(Items listed in a dataset)
*** Block opens ***
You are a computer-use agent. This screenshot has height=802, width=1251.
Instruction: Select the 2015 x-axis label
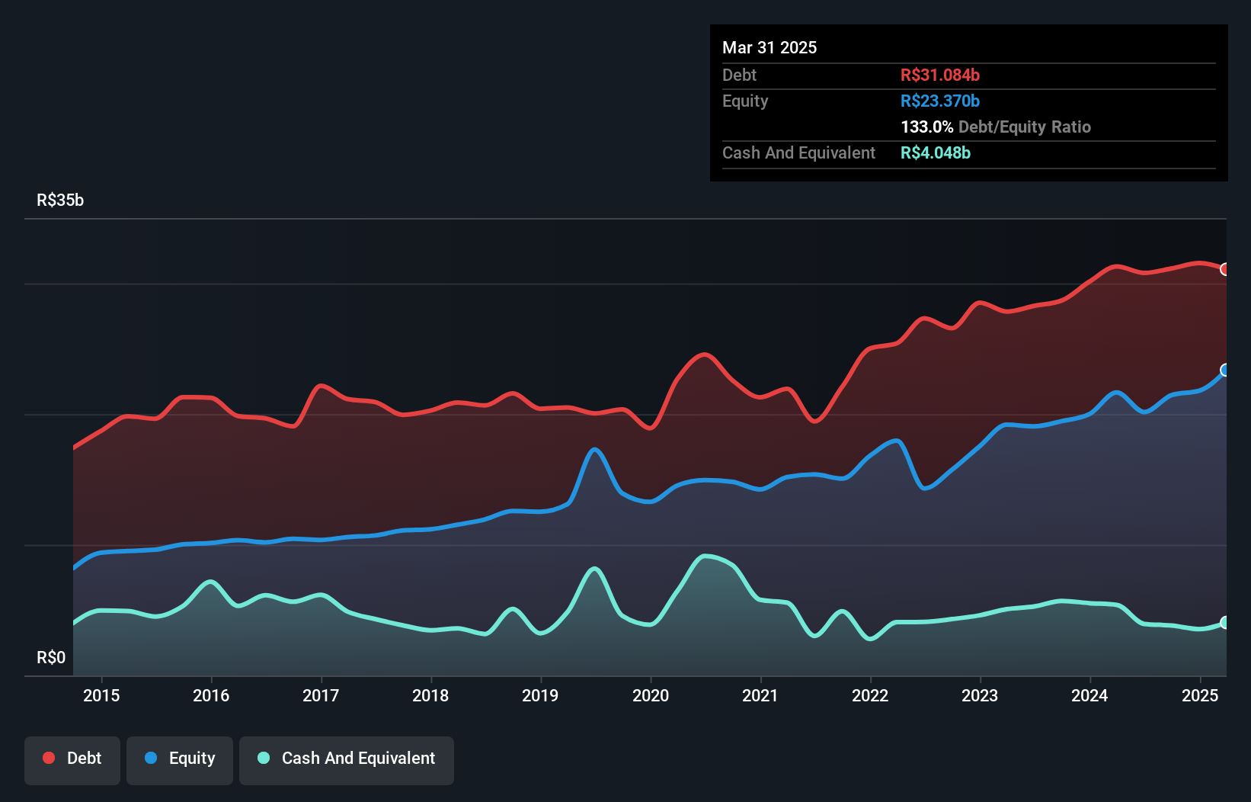(101, 695)
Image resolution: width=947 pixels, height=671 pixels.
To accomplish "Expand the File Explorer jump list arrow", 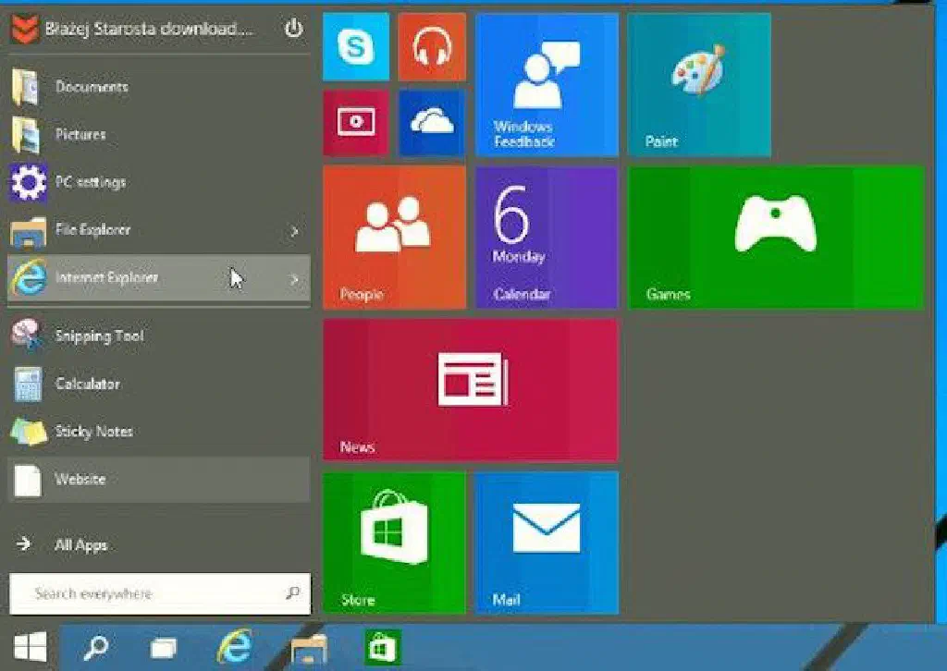I will pos(294,231).
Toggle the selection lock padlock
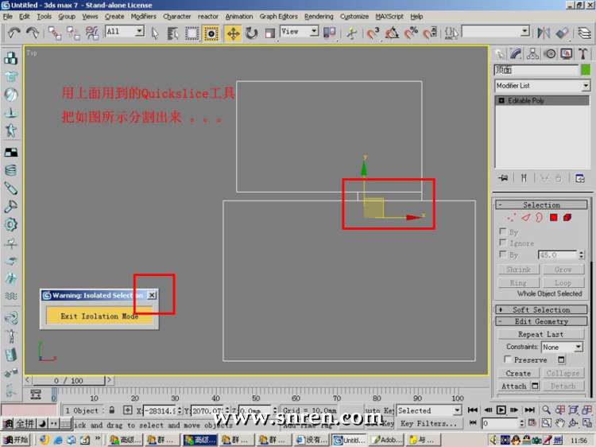 111,410
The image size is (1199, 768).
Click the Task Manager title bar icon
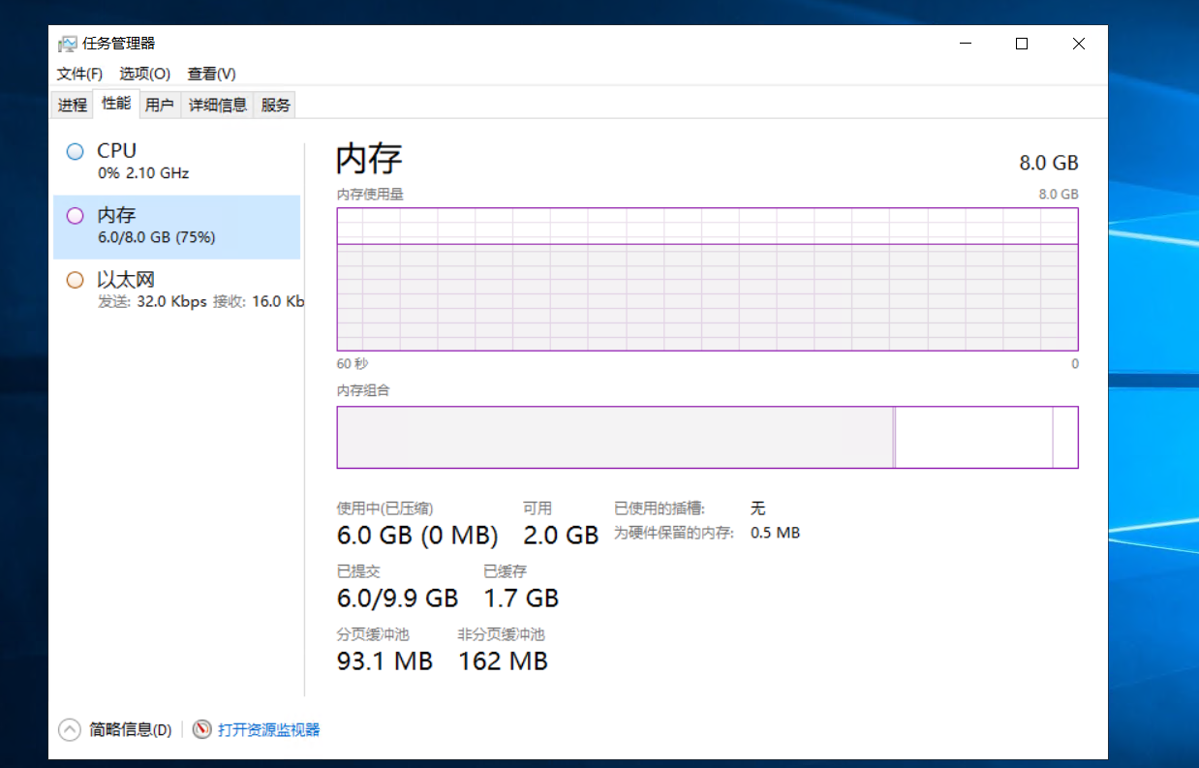point(68,44)
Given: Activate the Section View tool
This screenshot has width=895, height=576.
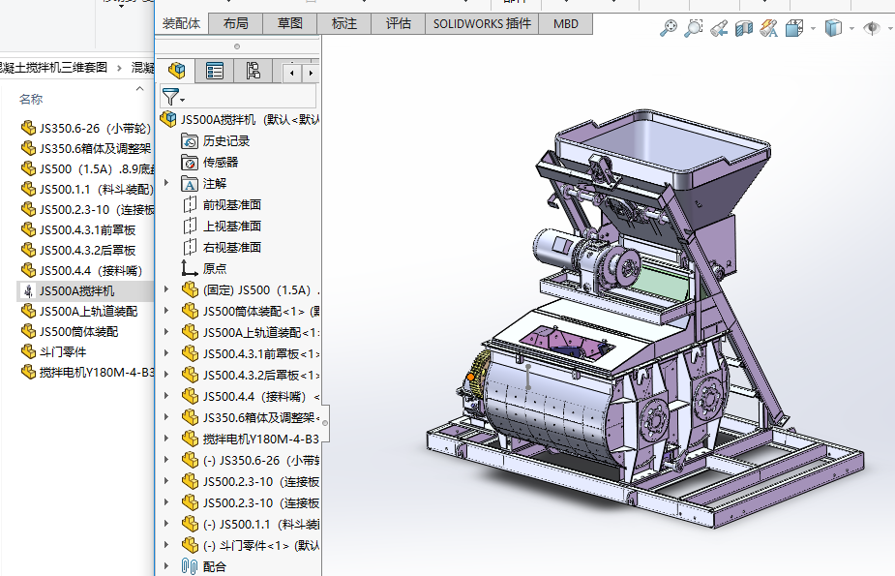Looking at the screenshot, I should click(743, 29).
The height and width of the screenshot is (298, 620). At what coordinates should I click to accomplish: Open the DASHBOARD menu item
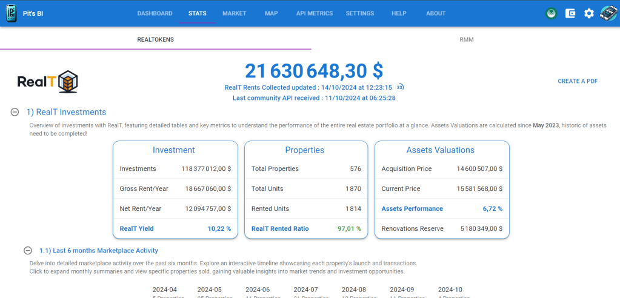pyautogui.click(x=155, y=13)
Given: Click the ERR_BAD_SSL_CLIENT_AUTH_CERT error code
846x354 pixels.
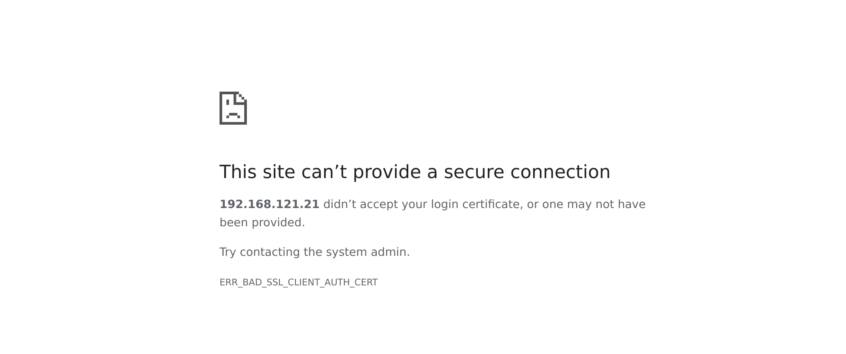Looking at the screenshot, I should point(298,282).
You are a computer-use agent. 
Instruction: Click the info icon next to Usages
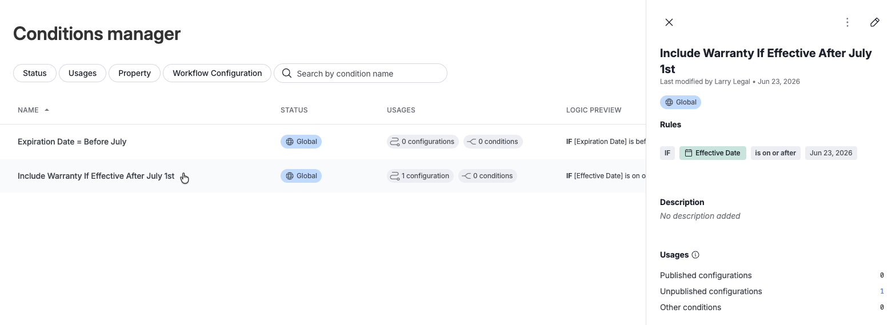click(695, 255)
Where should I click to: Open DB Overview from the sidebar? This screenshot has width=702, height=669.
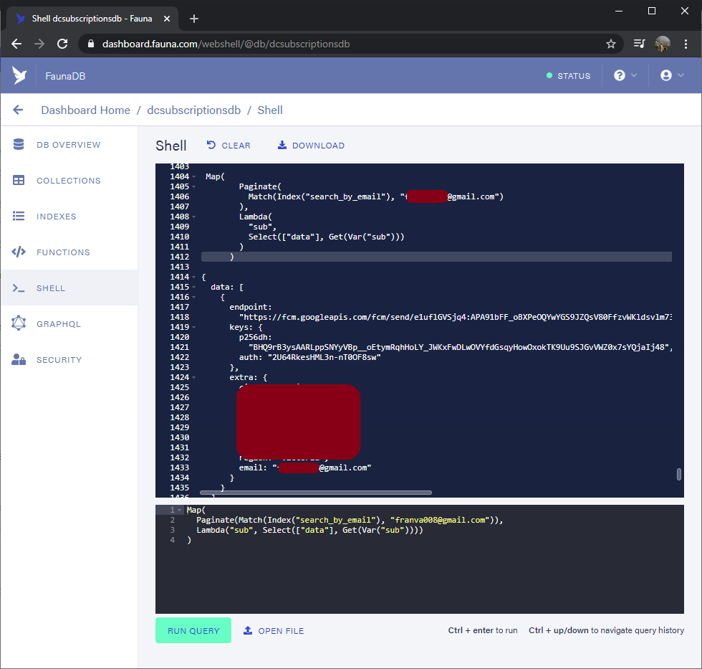(x=68, y=145)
*** Block closes ***
In how many lines of the records does the word "computer" appear? Answer with the number only.

Answer space: 2